WHAT IS EXPECTED: According to the passage on Lodge's USA Enamel cookware, how many times is each piece grit blasted?

TEXT PASSAGE:

————

The process includes mixing, aging, spraying enamel, drying, rim material application, firing, inspection, assembly, and packaging. Lodge had to develop skilled and knowledgeable operators able to provide the consistency of many tightly controlled metrics which must be repeated exactly the same every time a USA Enamel product is constructed.

“New skill was required. There are some similarities from other industries for technique and application but wet enamel on cast iron has challenges that make it a category unto itself,” Rusch said. “Pots are processed three times, twice using an automated spray system and lastly with a hand sprayed finish to reach our high standards for appearance and gloss.

“Each piece is poured molten into a sand mold like every other piece of Lodge’s cast iron. Once cooled and cleaned, it requires grinding of gates and flashing, a task which has recently been augmented by a new robotic grinder. Each piece is grit blasted three times to ensure it is clean and has the right texture for the enamel to bond properly. Lastly, each piece is hand inspected to ensure it is ready for the enamel process.

“The enamel is sprayed wet, dried in a dehydration oven, and then fired in a roller hearth furnace to achieve its final state as porcelain enamel.”

The Lodge USA Enamel Dutch ovens come in four different sizes – 3-quart, 4.5-quart, 6 quart and 7.5 quart. These functional pots start at price range of $220 and up, depending on the size.

Lodge’s Peterson had a heavy hand in the design and development of this most unique product and was committed not only to its durability but also its exquisite appearance.

“A lot of enameled cast iron made by other brands have a similar silhouette with standard loop handles,” Peterson said. “There’s not a lot of innovation in terms of knobs and hardware, either. Nothing breaks out from the pack in a stand-out way, to me.

————

Saved entries:
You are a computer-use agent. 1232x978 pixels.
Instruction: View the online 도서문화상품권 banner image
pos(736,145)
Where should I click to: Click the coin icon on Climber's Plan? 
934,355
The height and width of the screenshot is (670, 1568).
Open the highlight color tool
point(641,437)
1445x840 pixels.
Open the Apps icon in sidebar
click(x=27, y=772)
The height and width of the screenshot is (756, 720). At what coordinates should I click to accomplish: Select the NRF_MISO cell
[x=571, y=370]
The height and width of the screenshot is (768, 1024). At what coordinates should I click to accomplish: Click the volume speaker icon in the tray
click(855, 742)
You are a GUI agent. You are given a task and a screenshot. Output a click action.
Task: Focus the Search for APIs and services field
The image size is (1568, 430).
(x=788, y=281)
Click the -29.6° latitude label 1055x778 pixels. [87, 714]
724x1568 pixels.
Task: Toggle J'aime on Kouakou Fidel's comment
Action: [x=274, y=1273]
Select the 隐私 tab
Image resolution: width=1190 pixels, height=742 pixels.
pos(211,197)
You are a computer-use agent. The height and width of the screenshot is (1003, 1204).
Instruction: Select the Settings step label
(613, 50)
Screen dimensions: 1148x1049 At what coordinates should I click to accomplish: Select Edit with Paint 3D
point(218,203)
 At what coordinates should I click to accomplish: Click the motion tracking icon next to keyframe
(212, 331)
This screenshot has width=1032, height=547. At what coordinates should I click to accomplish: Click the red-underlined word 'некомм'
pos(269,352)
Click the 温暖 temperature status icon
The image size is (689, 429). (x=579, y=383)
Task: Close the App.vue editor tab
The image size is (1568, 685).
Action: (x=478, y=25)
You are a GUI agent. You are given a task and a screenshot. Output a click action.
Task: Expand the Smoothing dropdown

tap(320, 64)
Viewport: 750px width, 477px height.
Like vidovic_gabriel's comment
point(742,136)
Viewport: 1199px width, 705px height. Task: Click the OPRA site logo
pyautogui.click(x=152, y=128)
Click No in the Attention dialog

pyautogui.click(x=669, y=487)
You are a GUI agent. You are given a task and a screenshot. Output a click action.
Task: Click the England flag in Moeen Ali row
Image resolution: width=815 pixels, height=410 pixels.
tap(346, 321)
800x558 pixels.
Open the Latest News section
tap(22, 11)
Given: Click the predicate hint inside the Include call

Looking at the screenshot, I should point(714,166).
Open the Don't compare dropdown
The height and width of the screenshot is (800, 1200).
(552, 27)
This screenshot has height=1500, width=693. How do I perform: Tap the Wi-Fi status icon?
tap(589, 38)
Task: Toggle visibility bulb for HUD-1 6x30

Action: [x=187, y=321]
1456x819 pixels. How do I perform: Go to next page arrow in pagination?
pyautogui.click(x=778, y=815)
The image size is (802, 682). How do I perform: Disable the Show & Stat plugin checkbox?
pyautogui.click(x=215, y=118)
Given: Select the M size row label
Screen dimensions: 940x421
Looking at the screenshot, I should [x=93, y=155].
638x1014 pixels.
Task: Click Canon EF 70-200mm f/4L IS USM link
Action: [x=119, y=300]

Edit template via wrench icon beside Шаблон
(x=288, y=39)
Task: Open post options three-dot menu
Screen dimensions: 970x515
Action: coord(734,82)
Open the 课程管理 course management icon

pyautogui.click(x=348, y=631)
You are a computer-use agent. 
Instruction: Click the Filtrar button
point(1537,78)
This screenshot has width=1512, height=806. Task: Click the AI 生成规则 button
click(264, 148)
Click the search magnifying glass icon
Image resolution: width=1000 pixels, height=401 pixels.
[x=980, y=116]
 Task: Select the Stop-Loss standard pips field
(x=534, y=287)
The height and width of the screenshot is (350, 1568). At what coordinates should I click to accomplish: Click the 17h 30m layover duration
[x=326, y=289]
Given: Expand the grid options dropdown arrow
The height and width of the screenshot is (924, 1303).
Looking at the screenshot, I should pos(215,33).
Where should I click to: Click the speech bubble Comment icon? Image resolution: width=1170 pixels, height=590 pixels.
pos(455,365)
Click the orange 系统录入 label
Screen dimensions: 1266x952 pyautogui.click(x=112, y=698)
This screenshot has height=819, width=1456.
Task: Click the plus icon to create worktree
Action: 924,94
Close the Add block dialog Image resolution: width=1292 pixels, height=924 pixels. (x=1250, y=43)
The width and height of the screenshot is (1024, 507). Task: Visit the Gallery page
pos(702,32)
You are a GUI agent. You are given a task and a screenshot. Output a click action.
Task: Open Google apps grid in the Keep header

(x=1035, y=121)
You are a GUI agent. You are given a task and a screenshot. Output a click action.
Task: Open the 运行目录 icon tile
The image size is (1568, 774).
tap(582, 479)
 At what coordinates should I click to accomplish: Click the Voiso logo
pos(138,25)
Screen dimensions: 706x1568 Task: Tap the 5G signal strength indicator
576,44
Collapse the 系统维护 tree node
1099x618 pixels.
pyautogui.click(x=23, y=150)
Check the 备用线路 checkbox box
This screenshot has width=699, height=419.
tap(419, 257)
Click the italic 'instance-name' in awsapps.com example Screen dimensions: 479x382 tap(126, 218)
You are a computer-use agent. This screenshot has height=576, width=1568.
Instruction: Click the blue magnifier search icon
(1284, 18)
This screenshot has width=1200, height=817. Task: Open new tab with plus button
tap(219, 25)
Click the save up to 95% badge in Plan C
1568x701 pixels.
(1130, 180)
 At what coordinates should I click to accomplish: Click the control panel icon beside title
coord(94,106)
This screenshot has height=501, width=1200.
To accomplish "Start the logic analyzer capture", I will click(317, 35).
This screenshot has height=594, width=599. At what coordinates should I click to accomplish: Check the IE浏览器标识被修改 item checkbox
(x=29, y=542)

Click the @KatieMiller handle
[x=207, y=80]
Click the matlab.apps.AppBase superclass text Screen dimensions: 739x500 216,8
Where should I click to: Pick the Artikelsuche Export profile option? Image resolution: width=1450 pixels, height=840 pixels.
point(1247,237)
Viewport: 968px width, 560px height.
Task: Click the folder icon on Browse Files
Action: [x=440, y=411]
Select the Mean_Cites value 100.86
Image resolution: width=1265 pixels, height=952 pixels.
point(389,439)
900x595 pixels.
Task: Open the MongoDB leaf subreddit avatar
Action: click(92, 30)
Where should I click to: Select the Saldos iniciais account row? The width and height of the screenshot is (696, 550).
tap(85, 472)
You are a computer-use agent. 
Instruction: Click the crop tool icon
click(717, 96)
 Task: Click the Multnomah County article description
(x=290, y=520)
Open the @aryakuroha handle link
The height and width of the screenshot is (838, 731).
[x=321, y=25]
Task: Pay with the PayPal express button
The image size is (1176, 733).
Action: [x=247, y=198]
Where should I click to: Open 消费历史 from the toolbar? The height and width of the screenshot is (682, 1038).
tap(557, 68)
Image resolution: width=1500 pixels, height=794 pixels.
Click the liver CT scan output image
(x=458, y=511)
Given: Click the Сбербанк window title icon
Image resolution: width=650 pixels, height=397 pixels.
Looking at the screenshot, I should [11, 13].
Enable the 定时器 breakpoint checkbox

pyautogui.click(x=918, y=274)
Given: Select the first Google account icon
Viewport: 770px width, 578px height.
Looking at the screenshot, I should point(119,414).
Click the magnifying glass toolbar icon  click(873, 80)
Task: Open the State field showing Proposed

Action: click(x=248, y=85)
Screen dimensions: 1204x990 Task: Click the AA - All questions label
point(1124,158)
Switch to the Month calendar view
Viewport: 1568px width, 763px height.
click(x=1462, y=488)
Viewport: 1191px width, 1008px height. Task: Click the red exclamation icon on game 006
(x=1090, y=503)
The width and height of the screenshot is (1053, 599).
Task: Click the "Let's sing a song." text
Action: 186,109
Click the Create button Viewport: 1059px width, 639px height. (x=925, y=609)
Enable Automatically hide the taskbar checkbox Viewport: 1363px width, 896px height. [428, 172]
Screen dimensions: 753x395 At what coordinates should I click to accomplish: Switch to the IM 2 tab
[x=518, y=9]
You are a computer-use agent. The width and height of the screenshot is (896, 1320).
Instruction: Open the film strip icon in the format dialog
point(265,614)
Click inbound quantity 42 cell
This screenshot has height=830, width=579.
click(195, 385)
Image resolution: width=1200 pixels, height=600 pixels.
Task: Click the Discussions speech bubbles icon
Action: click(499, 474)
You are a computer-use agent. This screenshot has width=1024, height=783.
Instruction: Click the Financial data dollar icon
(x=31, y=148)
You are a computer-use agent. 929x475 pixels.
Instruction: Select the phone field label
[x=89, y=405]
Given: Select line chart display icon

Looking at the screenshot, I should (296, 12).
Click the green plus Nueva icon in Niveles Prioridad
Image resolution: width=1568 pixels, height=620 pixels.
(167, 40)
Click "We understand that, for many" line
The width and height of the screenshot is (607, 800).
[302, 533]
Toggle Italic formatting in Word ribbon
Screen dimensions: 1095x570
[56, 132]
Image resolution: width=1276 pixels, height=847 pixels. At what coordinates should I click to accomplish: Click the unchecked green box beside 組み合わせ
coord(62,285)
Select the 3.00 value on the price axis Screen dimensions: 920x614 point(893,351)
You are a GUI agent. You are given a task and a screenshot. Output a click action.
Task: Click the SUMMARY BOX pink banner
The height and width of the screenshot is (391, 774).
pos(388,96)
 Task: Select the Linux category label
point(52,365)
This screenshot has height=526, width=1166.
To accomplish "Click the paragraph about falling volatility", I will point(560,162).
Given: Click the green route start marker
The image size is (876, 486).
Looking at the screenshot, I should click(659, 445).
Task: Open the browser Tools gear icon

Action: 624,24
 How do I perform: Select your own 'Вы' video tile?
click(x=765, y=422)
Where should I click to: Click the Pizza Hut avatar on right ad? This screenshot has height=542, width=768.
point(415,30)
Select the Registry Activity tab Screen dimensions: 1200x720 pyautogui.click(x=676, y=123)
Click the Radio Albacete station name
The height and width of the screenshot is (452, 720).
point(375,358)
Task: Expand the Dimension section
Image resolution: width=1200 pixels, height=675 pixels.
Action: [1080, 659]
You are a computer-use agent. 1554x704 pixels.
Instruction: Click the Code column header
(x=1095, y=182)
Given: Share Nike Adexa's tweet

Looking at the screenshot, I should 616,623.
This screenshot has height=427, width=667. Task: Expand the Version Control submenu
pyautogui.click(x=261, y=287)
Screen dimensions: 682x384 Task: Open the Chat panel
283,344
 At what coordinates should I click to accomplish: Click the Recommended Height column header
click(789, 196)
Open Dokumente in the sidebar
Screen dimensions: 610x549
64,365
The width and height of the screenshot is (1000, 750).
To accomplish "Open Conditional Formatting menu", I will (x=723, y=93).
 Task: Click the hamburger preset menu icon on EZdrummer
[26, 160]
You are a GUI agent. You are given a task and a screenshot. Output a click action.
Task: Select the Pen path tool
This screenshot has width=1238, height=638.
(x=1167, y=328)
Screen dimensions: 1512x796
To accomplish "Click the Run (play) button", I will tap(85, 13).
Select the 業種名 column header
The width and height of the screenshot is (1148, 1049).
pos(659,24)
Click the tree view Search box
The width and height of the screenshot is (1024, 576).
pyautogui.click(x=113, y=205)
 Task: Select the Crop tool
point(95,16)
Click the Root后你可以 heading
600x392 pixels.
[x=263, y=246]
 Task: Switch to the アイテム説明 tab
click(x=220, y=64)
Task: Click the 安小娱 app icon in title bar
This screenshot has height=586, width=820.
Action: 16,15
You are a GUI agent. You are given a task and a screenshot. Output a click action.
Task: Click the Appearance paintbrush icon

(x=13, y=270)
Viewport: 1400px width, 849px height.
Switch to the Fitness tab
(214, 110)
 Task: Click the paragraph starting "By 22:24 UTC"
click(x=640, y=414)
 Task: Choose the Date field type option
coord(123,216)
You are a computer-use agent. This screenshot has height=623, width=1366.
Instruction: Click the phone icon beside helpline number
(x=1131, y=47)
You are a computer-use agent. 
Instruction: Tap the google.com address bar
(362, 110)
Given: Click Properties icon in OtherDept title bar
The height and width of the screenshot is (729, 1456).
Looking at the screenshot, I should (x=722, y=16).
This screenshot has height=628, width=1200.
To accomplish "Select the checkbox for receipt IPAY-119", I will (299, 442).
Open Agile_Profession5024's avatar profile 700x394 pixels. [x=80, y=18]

————

TASK SOLUTION: Three times.